Corazon Aquino was married to popular Filipino politician Benigno Aquino, Jr., and it was her marriage to him that catapulted her to national attention when he was assassinated. Even as late as the 1980s, most of the women in politics had gotten there because of family connections, particularly that of marriage. There were very few other opportunities for women to get involved. Like many of the women before her, Aquino said she never had political ambitions, but found opportunity thrust upon her by the most unfortunate of circumstances.
What happened in the case of Aquino is a common thread running throughout women’s history. Upon her husband’s death, Corazon Aquino was convinced to run against Ferdinand Marcos in her husband’s stead. She was swept into power by a “people’s revolution” that eventually lead to a democratic Philippines and set off a wave pro-democratic sentiment in the 1980s. Aquino came into office via what scholars refer to as “widow succession.” Widow succession happens when a woman is appointed or elected to her husband’s office upon his death. Though Mr. Aquino did not die in the office of president, he did die pursuing that office. Ms. Aquino declined to run for a second term in office and served six years, surviving no less than six assassination attempts during that time. She stepped down in 1992.
Widow succession has been and continues to be a global phenomenon. Of course, family relations in politics are nothing new, and many of the men who run for office follow in the footsteps of one or more of their male relatives. Al Gore, for example, became senator after his father served nearly 20 years in the seat. Chris Dodd and Evan Bayh, among many others, were also preceded in politics by their fathers. That women would also use family relations to get ahead in politics is unsurprising given this norm. Many of the women who have served have followed in the footsteps of men in their family, and many of them stepped in during the crisis that followed their relative’s death. Did you know, for example, that of the 37 women to have served in the Senate, seven (18%) were appointed to fill the seats of their deceased husbands? Or that 36 (15%) of the 229 women to have served in the House have been appointed via widow succession?
We have lost that history. The stories of these women are not often told, and widow succession is consequently a little-known term.
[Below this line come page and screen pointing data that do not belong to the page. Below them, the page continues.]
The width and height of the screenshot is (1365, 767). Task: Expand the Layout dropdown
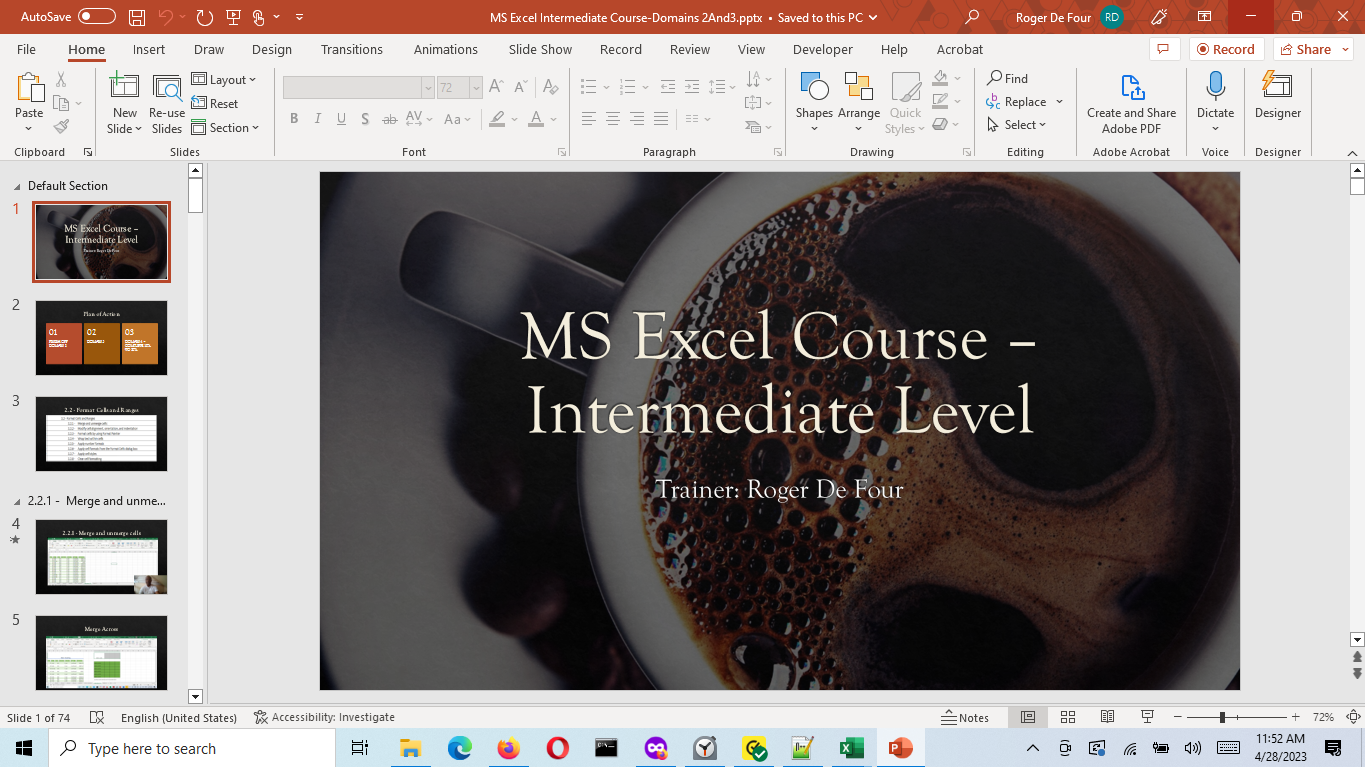click(226, 79)
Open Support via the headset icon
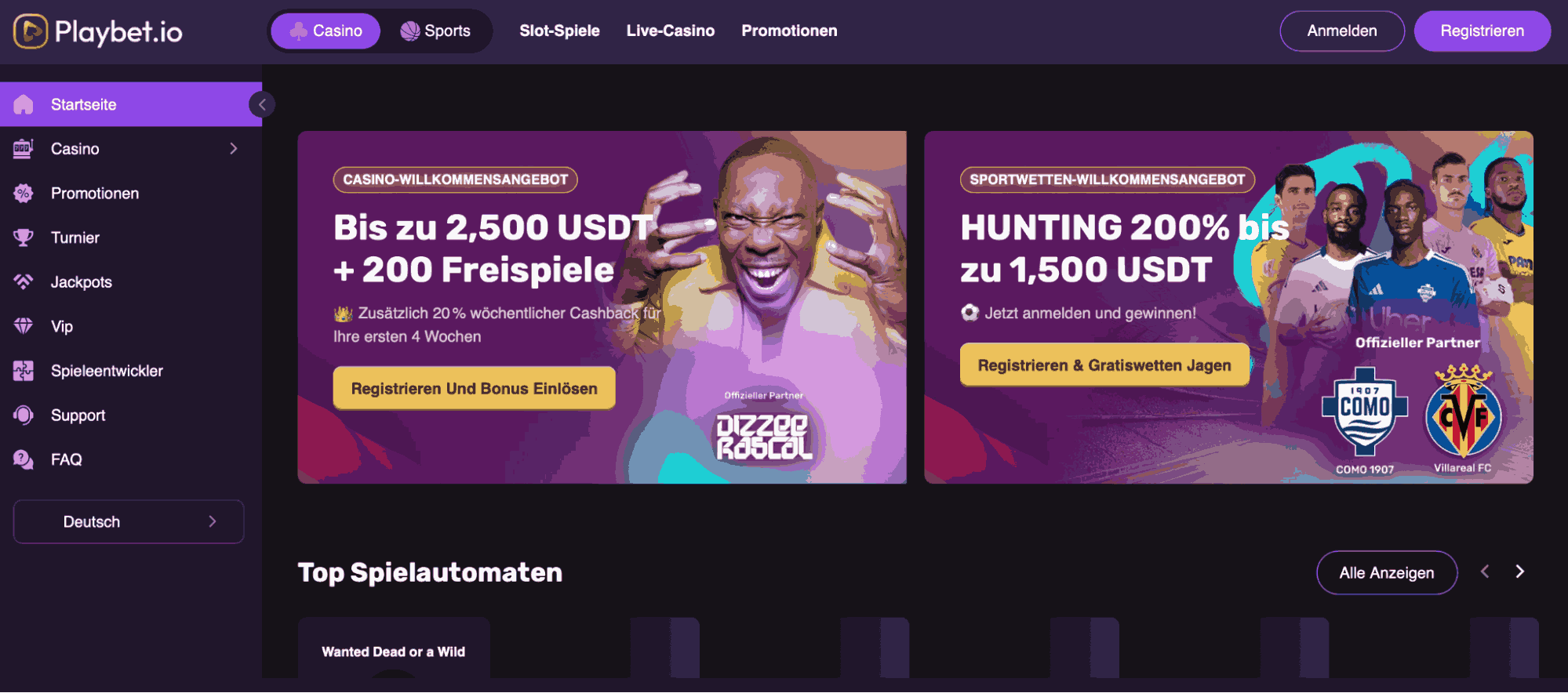 point(24,415)
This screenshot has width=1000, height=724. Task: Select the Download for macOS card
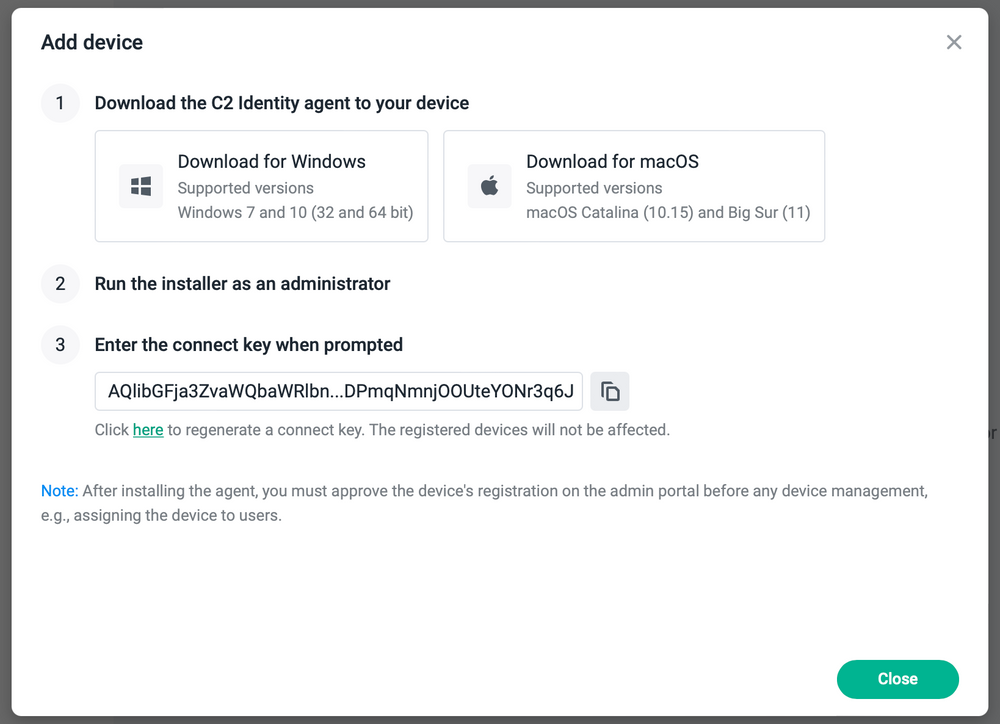[x=634, y=186]
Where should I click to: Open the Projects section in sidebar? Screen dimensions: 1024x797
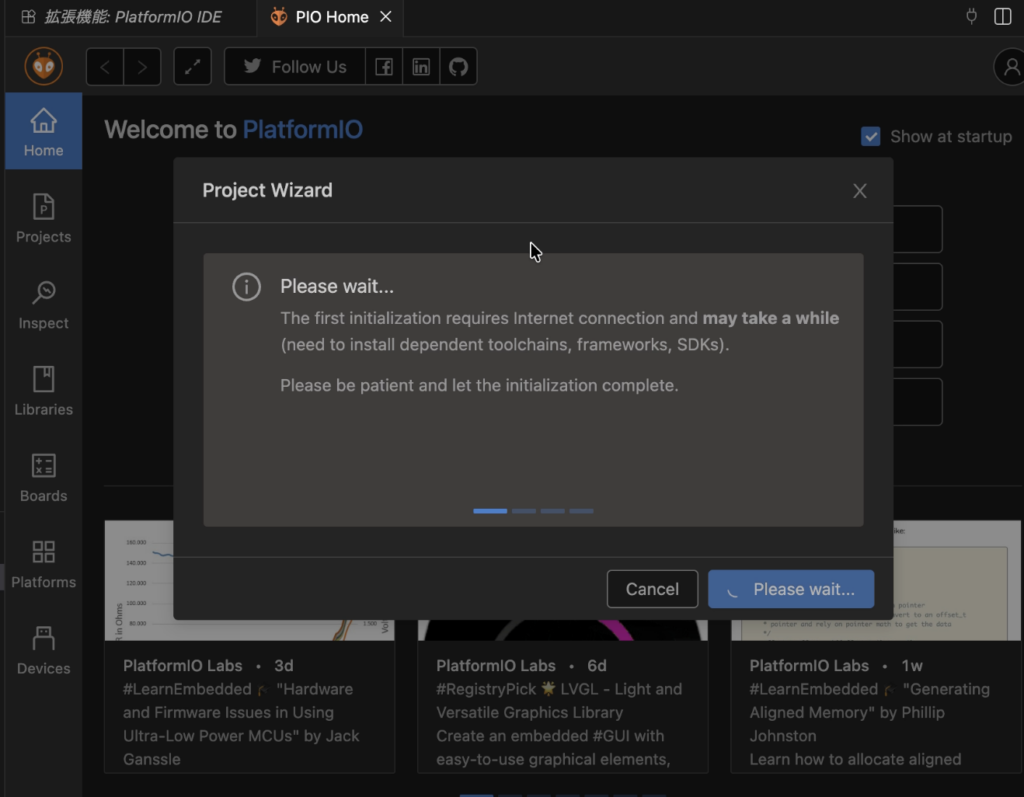tap(43, 218)
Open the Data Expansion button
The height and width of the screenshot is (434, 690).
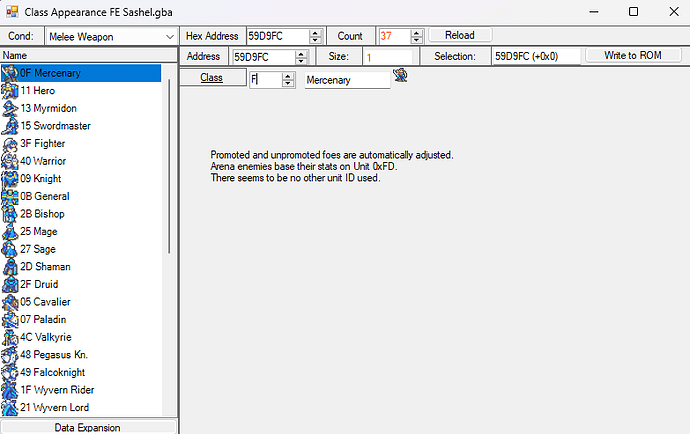[88, 427]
Forgotten are such names as Hattie Caraway (AR), the first woman elected to and to preside over the Senate, who had been appointed to the position upon the death of her husband. Virtually unknown is Nellie Tayloe Ross, the first female governor (WY), who won her office in a special election after her husband died in office. No one remembers Miriam Ferguson (TX) either, or the exciting media coverage of her and Ross’ near simultaneous elections, and the two states’ rush to inaugurate them. Ferguson was elected after her husband was impeached from office. Winnifred Mason Huck (IL) is not a name one remembers from history class, most probably because one has never heard it in history class, but she was the third woman to serve in Congress, the first mother to serve, and followed in her deceased father’s footsteps.
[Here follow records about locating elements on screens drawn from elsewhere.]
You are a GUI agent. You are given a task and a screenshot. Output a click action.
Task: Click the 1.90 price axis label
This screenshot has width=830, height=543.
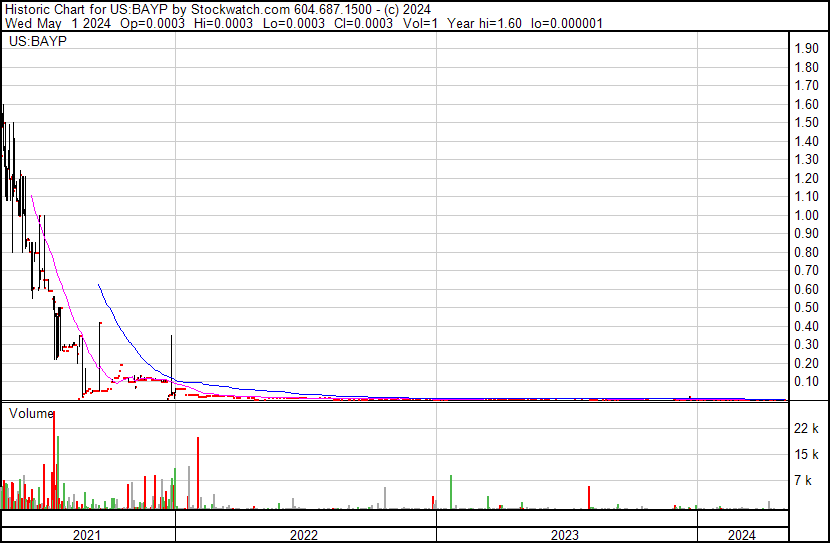tap(806, 48)
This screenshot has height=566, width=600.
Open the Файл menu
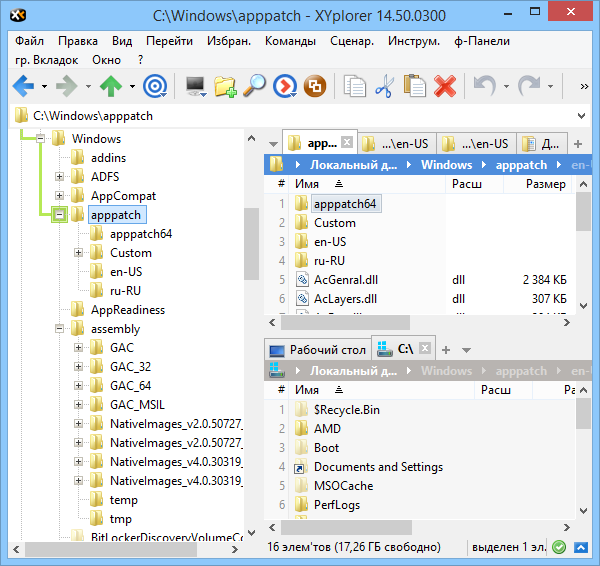29,41
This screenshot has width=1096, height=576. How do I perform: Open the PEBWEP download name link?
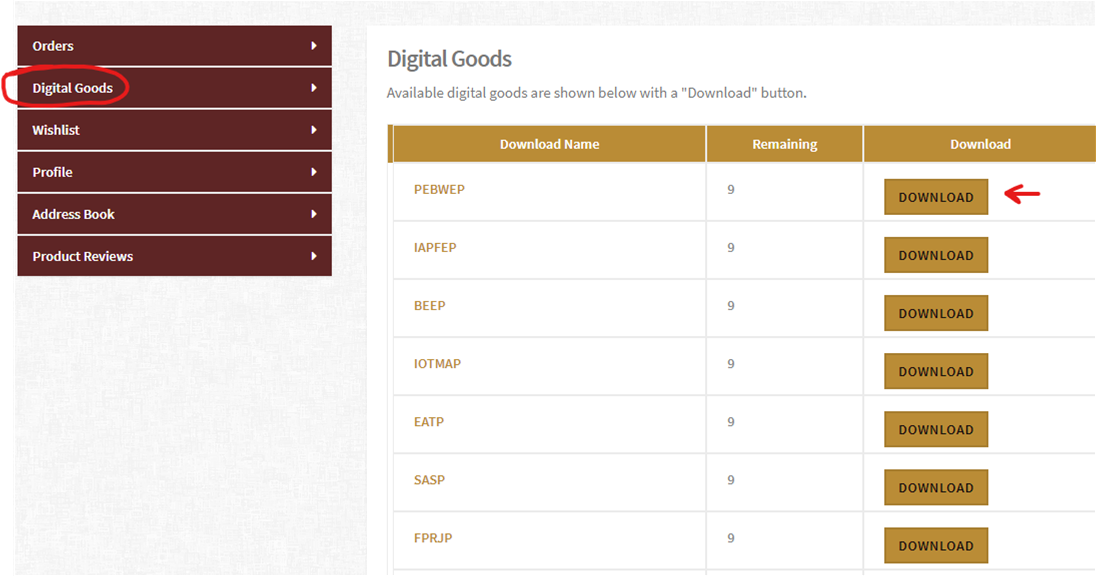(439, 190)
Women and men today need to be aware of this history because our views of marriage and family relations have changed over the last thirty years. Not very long ago the vast majority of women did get married; their success in life may have been incumbent upon it. Today, marriage is a choice, and many women and men choose not to get married even if they do couple up. Today women are able to support themselves and make their way in the world in ways previously denied them. It is important that this younger generation understand where they come from so they don’t make judgments out of ignorance about female candidates who still fit this pattern, which happened to Hillary Clinton just last year. Every woman who is elected creates gains for women in elective representation, no matter who their spouse is or if they have one. Perhaps if they knew this history, people would consider where a woman is coming from before they judge where she is going.